For my part, I disagree with this take. I think it’s possible (at least in principle) to make an arbitrarily smart and reflective ASI agent that wants humans and life to flourish.
But IF this take is correct, it would seem to imply that we’re screwed no matter what. Right? We’d be screwed if a human tries to design an AGI, AND we’d be screwed if an evolutionary environment “designs” an AGI. So I’m even more confused about where you’re coming from.
(Much of my response to this part of your comment amounts to “I don’t actually think what you think I think”.)
First, I dislike your description “RL based decision making vs social reward function decision making”. “Reward function” is an RL term. Both are RL-based.

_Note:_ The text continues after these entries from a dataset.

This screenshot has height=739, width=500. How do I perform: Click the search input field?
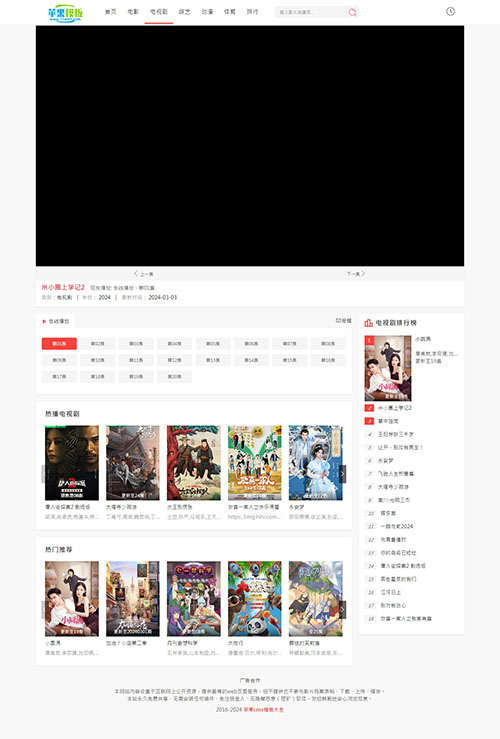311,12
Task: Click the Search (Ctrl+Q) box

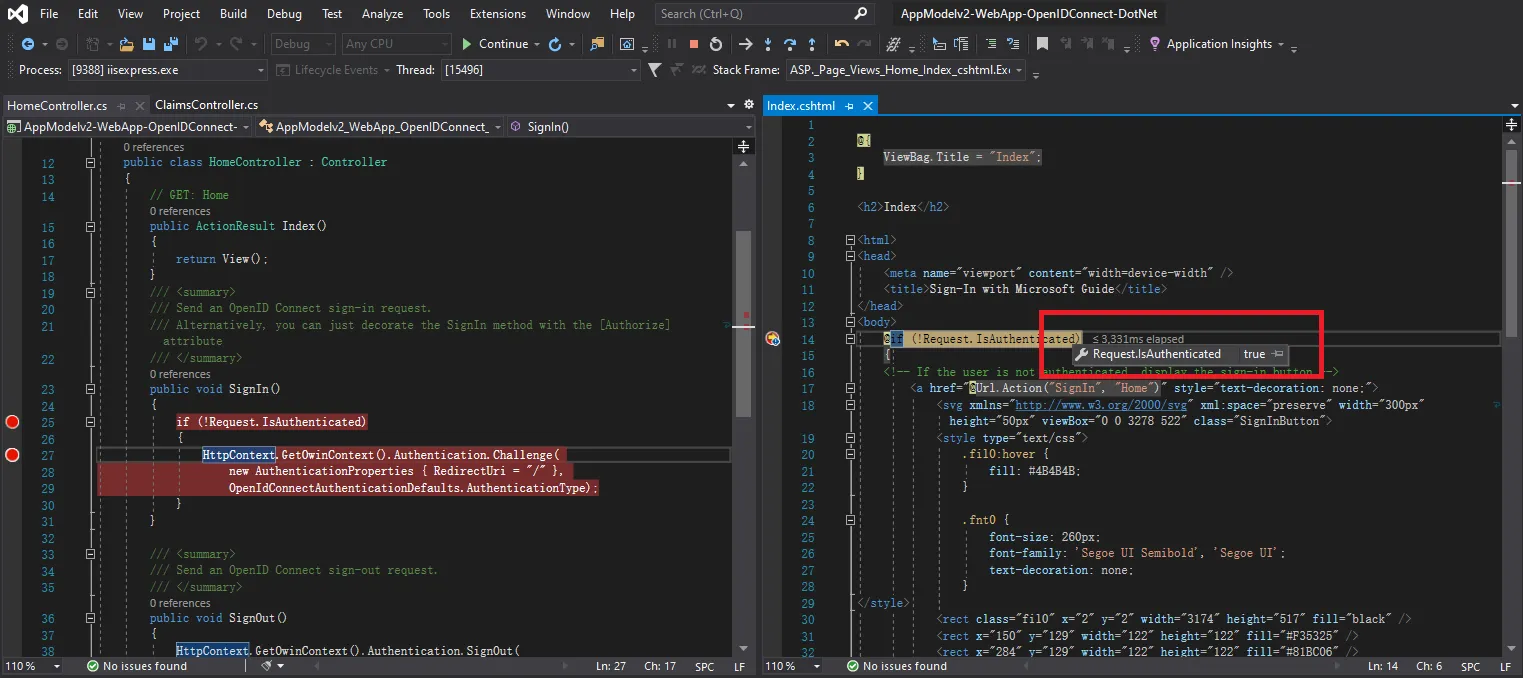Action: [x=752, y=14]
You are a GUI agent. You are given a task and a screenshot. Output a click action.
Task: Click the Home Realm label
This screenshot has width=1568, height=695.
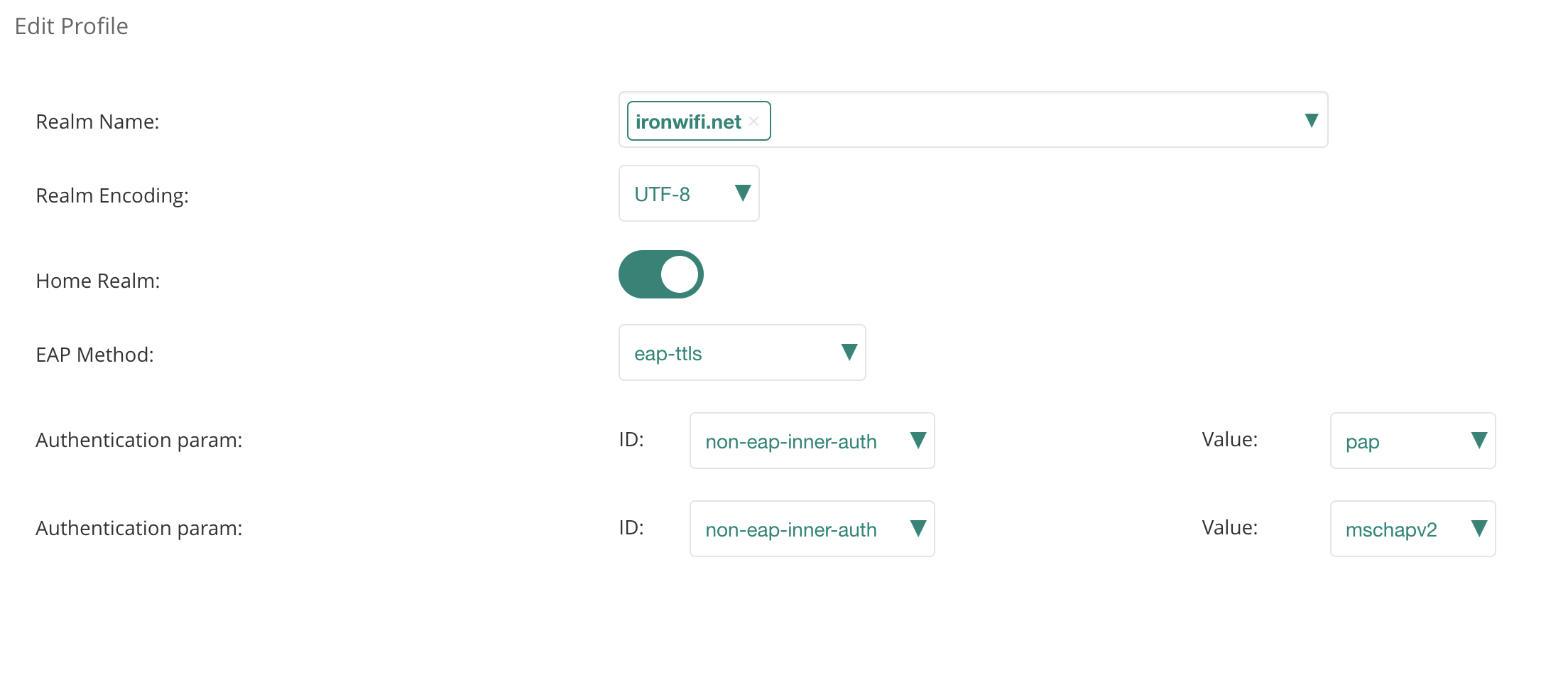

All human motivations are RL-based, IMO. (But note that I use a broad definition of “RL”.)
Second, I guess you interpreted me as having a vibe of “Yay Approval Reward!”. I emphatically reject that vibe, and in my Approval Reward post I went to some length to emphasize that Approval Reward leads to both good things and bad things, with the latter including blame-avoidance, jockeying for credit, sycophancy, status competitions, “Simulacrum Level 3”, and more.

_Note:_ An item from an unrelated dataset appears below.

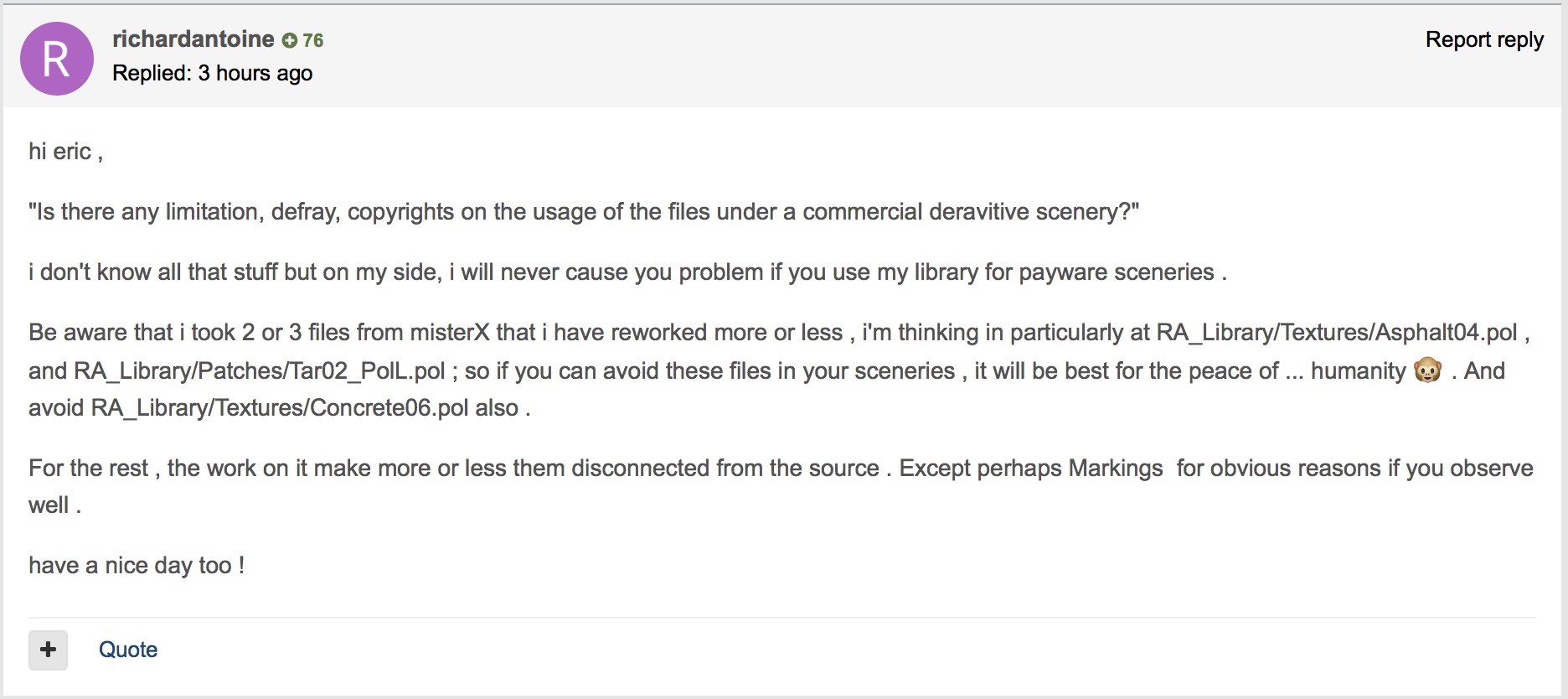
Task: Click the word 'humanity' before the emoji
Action: click(1358, 370)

Third, I guess you also assumed that I was also saying that Approval Reward would be a great idea for AGIs. I didn’t say that in the post, and it's not a belief I currently hold. (But it might be true, in conjunction with a lot of careful design and thought; see other comment.)

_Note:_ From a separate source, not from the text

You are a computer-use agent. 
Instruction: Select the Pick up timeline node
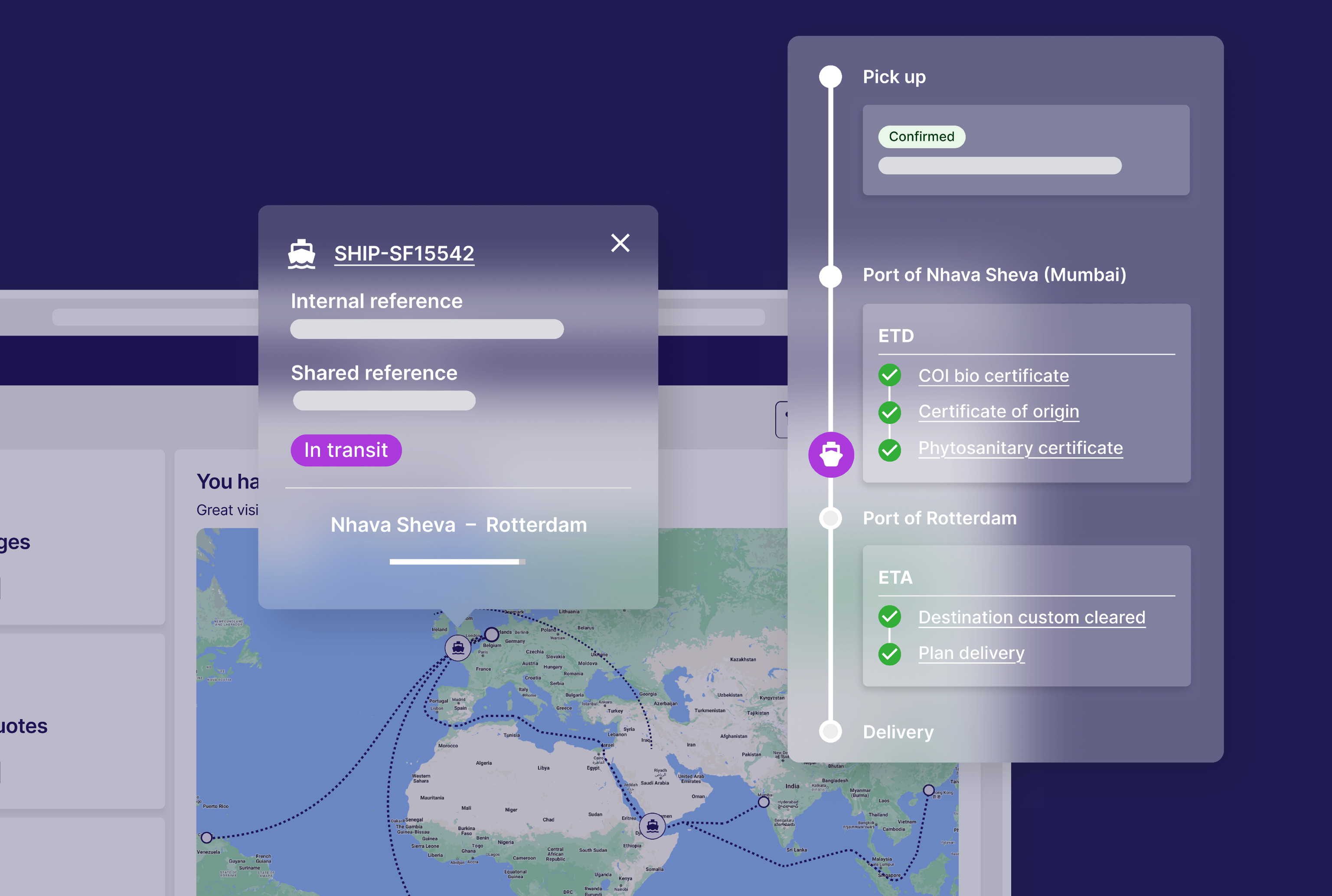pos(830,77)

Next: I’m a big fan of understanding the full range of human neurotypes, and if you look up my neuroscience writing you’ll find my detailed opinions about schizophrenia, depression, mania, BPD, NPD, ASPD, DID, and more. As for autism, I’ve written loads about autism (e.g. here, here and links therein), and read tons about it, and have talked to my many autistic friends about their experiences, and have a kid with an autism diagnosis. That doesn’t mean my takes are right, of course! But I hope that, if I’m wrong, I’m wrong for more interesting reasons than “forgetting that autism exists”. :)
I guess your model is that autistic people, like sociopathic people, lack all innate social drives? And therefore a social-drive-free RL agent AGI, e.g. one whose reward signals are tied purely to a bank account balance going up, would behave generally like an autistic person, instead of (or in addition to?) like a sociopath? If so, I very strongly disagree.
I think “autism” is an umbrella term for lots of rather different things, but I do think it’s much more likely to involve social drives set to an unusually intense level rather than “turned off”. Indeed, I think they get so intense that they often feel overwhelming and aversive.
For example, many autistic people strongly dislike making eye contact. If someone had no innate social reactions to other people, then they wouldn’t care one way or the other about eye contact; looking at someone’s eyes would be no more aversive or significant than looking at a plant. So the “no social drives” theory is a bad match to this observation. Whereas “unusually intense social drives” theory does match eye contact aversion.
Likewise, “autism = no social drives” theory would predict that an autistic person would be perfectly fine if his frail elderly parents, parents who are no longer able to directly help or support him, died a gruesome and painful death right now. Whereas “unusually intense social drives” theory would predict that he would not be perfectly fine with that. I think the latter tends to be a better fit!
Anyway, I think if you met a hypothetical person whose innate human social drive strengths were set to zero, they would look wildly different from any autistic person, but only modestly different from a sociopathic (ASPD) person.